それで、「冥王星の降格に、米国が強く反対した」という見方が報道されたようだが、実際の議論の過程では、米国と他の国々との対立はあまりなかったようである。でも、一般の米国人にとっては落胆はあっただろうねえ。
トンボー氏の妻のパトリシアさんは、次のようなことを話したらしい。
「彼は科学者だから、近くに同じような天体が見つかってきたことが問題だと、理解したでしょう。落胆するに決まっていますが、今回は受け入れたに違いない」と。

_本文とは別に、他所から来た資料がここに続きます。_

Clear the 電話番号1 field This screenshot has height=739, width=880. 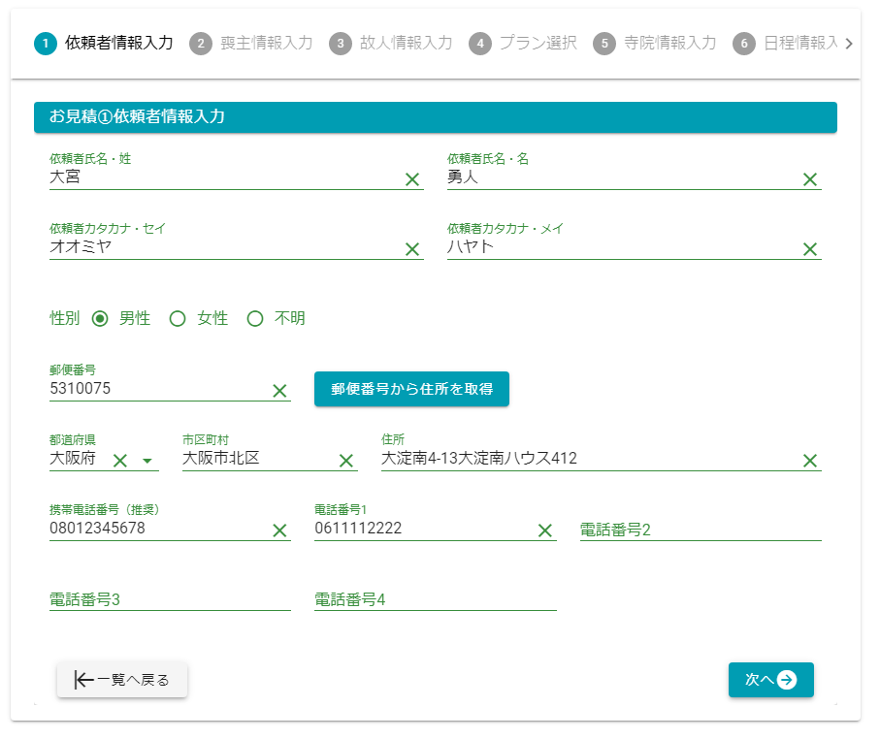[x=544, y=530]
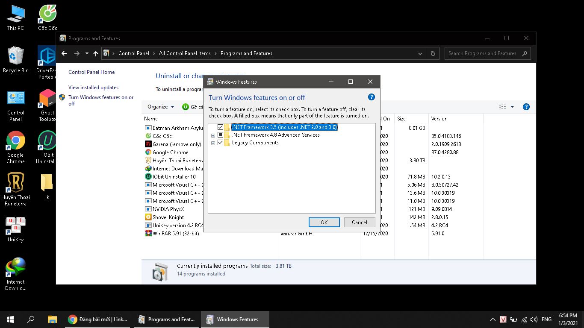Uncheck the Legacy Components checkbox

coord(221,143)
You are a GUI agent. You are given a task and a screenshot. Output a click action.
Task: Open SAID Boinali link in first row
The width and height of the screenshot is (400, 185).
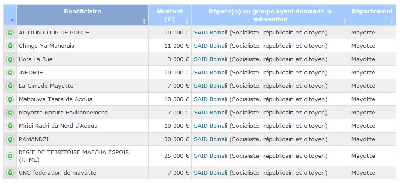(x=211, y=33)
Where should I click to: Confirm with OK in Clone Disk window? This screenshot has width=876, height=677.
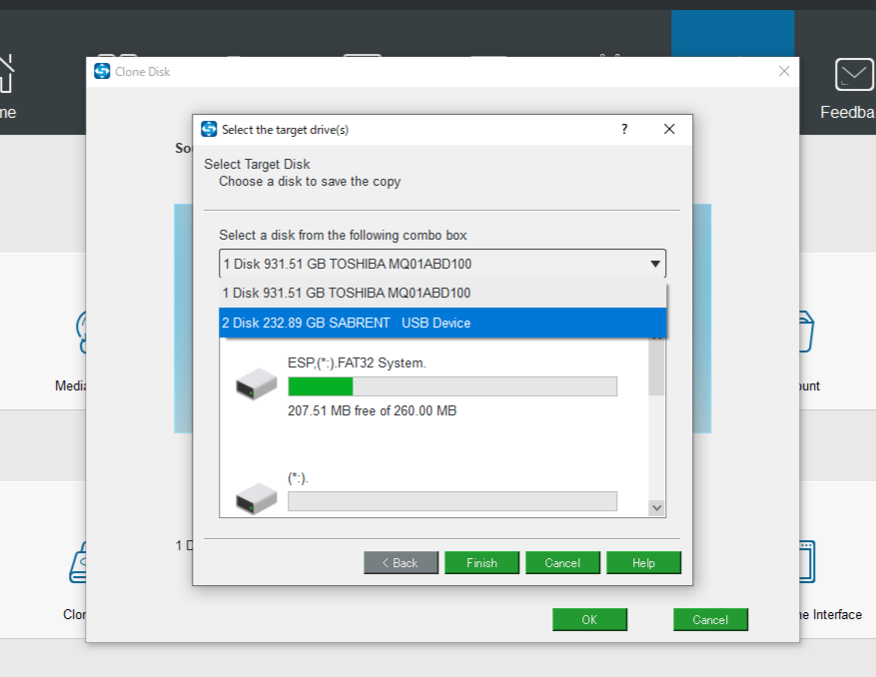click(x=589, y=620)
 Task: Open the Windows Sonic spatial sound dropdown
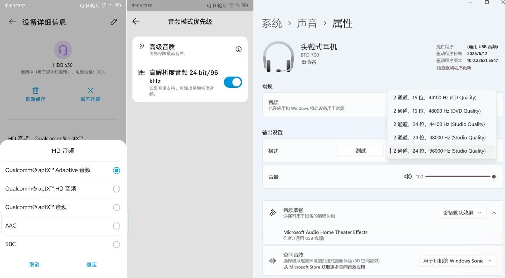tap(458, 261)
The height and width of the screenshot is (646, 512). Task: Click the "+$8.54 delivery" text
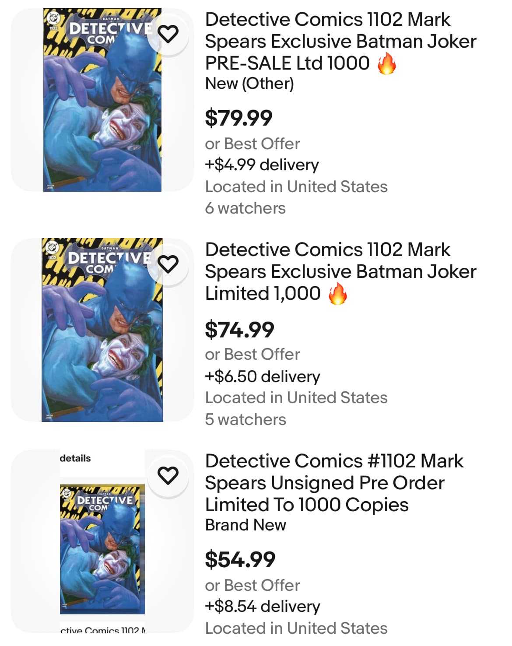pos(263,606)
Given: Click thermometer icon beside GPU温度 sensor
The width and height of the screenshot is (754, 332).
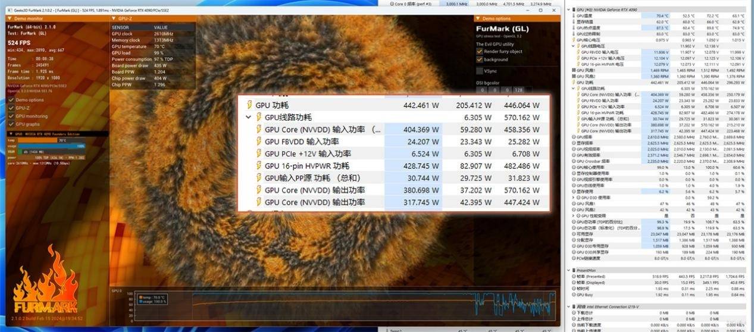Looking at the screenshot, I should [x=573, y=16].
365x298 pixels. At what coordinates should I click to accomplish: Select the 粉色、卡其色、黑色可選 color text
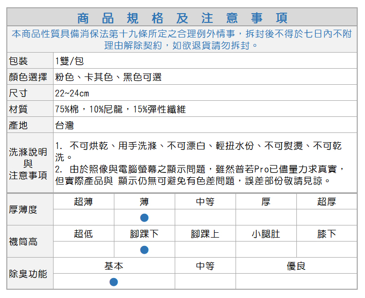click(x=108, y=77)
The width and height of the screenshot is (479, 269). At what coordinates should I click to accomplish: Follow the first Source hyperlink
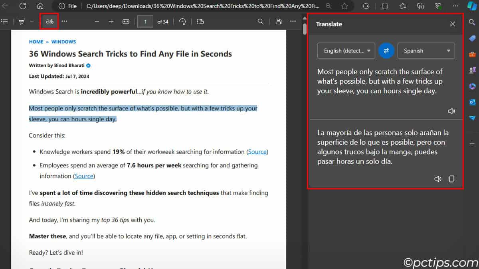[x=257, y=151]
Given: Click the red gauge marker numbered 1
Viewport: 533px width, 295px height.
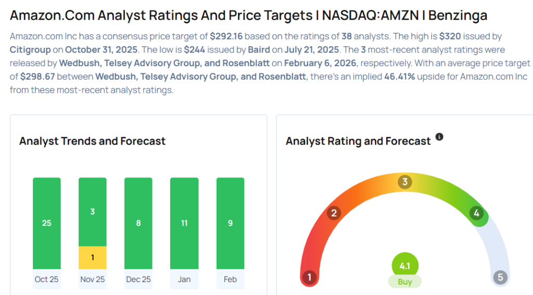Looking at the screenshot, I should click(x=310, y=277).
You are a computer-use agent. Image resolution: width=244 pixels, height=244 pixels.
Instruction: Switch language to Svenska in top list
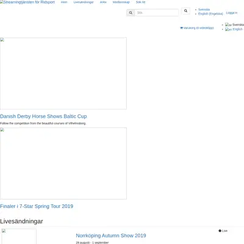204,10
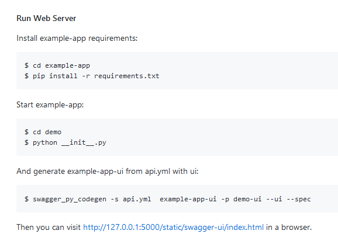Click the 'Then you can visit' text
Image resolution: width=338 pixels, height=248 pixels.
tap(49, 227)
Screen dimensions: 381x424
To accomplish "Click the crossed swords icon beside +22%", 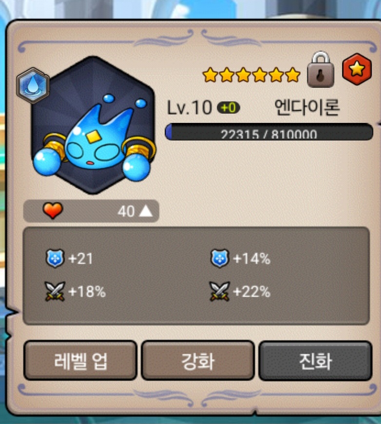I will pos(220,291).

科学者たちは、この結論を冷静に受け止めているようである。
ところが現在、この惑星の定義に批判が出ているという(朝日新聞・8月29日夕刊)。
太陽系の惑星の定義は、簡単に言うと次の3条件を満たすものと定義されている。
① 太陽を回る天体
② 自己重力で球形になっている。
③ 自分の軌道の周囲から、他の天体をきれいになくしてしまっている(他の天体を吸収しつくすか、はじきとばして、自分の軌道を独り占めしている状態を指す)。
冥王星は、この①と②は満たしているが、③は満たしていない。そこで、惑星からはずされたのである。

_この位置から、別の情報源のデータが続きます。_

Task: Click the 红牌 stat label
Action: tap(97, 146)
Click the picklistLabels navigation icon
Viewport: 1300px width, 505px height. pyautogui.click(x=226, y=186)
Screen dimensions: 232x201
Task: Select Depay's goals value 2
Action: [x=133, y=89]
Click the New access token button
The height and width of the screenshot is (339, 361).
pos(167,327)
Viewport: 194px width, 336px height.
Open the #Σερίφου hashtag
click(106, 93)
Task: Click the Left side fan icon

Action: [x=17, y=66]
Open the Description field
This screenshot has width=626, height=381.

だが、米航空宇宙局のアラン・スターン博士は「地球、火星、木星、海王星も軌道の近くに天体がある。木星の軌道には5万個の小惑星がある」と批判しているという。地球もこの惑星の定義には適合しない、ということなのである。
問題は、冥王星があまりにも小さい、ということなんだろう。
国立天文台天文情報センターの縣(あがた)秀彦助教授によれば、
「地球の軌道周辺にも微小な天体があり、あの定義では惑星と確定しないから、わざわざ注で8個を列記し、別の条項で冥王星は矮(わい)惑星だと断っているのだろう」ということである。
ということで、③の条件に、次のような手直しが必要なようである。
「自分の軌道から他の天体をほとんどなくし、軌道上で圧倒的な重さを持つ(それだけが際立って目立つ)」と。
こうすれば、はじめて8惑星と冥王星の区別がつく、ということらしい。
面倒なこっちゃ。
<後記>「面倒なこっちゃ」と最後に書きましたが、科学というものは、こんな面倒なことの積み重ねで発展していくんでしょうね。
「科学」といえば、一般的には「客観的で正しい」というイメージがありますが、科学は実は人間が考えつくりだしたものですから、「科学的だから、あるいは科学的に証明されたから正しい」などという表現には、眉に唾をつけたほうがいいかもしれません。
決して科学を馬鹿にしてはいけないと思いますが、「科学」という言葉の前には「現時点の」をつけたほうがいい、と頭の隅っこに思っていたほうがよさそうです。
<追記>06.09.12
国際天文学連合(IAU)は、8月の総会で惑星から除くことが決まった冥王星に対し、小惑星と共通で使う通し番号「134340番」を割り振ったと発表したそうです。
なじんだ「冥王星」が「134340番」という番号だけになるというのは、ちょっと切ないですねえ。
07.01.11
米方言学会は、「プルート」を「06年の言葉」に選んだそうです。冥王星が矮惑星となって以来、「プルート」は「降格させる」「価値を減らす」、受動態にした「プルーテッド」が「降格させられる」という、新たな意味で使われているということです。
この学会は、1889年の創設で、言語学者、辞書編集者、歴史学者、作家ら、北米大陸の英語や方言の研究者が会員。1990年から、その年を象徴する新語や造語の中から「今年の言葉」を選んでいる、ということです。